A: You're a mess! If I
were you, I'd just give up. I find so many of our people in AA, even in the
Grapevine, writing about self-esteem, building self-esteem. I hear people get
up here and talk all the time about 'you have to learn to love yourself before
you can love anybody else'. I am most grateful this is not the case. I never
spent any time trying to build up self-esteem or trying to love me. I wouldn't
have taken me with a large dowry. I hated my damn guts. But I got busy doing
things our book suggests, and it wasn't trying to learn how to 'self-esteem' me
or to love me so I could love you. I don't think that's the way it is at all.
Francis says, 'For it is better to love than be loved. It is better to
understand than to be understood. For it is in giving that we receive, it is in
forgiving that we're forgiven, and it is in dying to self that we awaken to
eternal life.'
That's exactly what
we've been talking about ever since we've been down here, exactly what we've
been talking about.
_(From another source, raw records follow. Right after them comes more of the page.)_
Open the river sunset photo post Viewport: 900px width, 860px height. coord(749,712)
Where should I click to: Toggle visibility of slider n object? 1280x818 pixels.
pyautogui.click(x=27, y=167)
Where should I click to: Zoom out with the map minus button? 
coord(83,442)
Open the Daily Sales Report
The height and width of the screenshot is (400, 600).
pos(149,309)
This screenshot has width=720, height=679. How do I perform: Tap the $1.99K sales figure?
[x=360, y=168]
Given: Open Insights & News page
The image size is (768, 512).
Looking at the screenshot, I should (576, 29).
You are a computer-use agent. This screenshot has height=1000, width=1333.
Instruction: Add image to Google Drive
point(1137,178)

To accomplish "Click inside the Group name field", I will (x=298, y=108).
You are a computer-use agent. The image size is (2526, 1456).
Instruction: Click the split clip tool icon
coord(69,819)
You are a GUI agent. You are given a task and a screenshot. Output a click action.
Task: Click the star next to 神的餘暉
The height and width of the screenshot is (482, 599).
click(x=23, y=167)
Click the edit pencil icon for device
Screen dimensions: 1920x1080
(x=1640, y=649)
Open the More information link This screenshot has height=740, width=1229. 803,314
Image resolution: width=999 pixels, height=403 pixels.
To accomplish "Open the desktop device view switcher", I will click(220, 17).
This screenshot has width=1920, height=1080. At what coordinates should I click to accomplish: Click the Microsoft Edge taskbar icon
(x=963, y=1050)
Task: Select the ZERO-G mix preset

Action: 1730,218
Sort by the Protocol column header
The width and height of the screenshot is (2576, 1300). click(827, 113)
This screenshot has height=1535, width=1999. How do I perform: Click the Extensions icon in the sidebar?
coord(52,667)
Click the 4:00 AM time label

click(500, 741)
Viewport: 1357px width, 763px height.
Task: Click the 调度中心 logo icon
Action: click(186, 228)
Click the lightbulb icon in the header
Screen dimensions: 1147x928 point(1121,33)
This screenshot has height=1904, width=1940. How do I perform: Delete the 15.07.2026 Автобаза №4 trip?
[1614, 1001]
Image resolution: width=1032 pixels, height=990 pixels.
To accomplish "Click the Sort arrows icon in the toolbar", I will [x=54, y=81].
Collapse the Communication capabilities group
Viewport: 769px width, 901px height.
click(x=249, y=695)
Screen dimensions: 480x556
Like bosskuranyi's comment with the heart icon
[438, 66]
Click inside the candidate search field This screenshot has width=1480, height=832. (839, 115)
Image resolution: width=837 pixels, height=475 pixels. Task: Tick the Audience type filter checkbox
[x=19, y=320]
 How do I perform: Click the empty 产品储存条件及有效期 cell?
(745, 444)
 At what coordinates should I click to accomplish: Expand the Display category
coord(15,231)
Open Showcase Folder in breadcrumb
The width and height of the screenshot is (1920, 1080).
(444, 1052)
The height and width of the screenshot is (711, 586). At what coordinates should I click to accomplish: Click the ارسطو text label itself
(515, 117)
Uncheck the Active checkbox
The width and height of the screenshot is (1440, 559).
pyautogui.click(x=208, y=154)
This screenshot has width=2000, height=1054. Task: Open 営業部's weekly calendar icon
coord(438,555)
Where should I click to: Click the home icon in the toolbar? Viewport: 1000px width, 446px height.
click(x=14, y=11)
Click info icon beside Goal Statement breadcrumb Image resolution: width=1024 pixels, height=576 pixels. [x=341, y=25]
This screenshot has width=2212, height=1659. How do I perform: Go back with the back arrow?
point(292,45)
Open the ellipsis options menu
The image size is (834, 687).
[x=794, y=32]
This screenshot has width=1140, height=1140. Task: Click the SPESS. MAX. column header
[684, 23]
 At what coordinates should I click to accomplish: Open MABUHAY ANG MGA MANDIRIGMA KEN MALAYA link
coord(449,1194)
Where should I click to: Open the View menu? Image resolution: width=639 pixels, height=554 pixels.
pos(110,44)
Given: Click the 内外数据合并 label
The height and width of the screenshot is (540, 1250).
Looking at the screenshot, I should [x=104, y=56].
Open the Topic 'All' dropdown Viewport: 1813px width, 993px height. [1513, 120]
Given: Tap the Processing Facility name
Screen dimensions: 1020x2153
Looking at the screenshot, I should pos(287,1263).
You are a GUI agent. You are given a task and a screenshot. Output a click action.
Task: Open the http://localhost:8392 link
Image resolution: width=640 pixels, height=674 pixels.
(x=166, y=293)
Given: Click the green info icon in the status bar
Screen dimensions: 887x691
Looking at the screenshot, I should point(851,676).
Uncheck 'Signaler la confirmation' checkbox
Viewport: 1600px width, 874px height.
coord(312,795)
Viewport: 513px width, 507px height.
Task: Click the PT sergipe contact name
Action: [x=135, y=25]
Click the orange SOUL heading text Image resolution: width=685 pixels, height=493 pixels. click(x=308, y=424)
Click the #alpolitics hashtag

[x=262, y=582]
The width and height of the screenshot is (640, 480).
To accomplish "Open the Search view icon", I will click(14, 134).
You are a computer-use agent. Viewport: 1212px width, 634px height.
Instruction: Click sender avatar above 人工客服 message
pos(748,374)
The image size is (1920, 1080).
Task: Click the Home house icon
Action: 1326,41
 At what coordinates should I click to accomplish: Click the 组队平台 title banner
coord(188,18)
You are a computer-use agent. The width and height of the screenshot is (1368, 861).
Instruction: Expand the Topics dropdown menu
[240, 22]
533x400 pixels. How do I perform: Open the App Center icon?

I don't believe that an image of me would add anything to
my life at all. I haven't any more an image of me than I have of a walrus. I'm
not interested in an image of me, that's not why I'm here. I'm here to share me
with anybody that wants me in love, and let the chips fall where they may. I'm
not even interested in your opinion of what's happened, except when you want to
give it to me. That's not my deal. I love you, and that's all I have to do.
That's what I'm interested in, that's my deal. It's not my deal who you love or
what you love, or what you think. That's your deal. I love you, period. I don't
even have to concern myself with what you think about me. I've got no image at
all of me.
Self-esteem is a term that Modern Psychology has latched onto in it's attempts to understand human emotions "scientifically". However it's a pseudo-scientific concept because basically you cannot measure it. Perhaps some questionnaire could be designed but how to compare individuals, impossible. They made a similar attempt to described what many called love. Wait for it. Unconditional Positive Regard. What has that not made it into the common vernacular?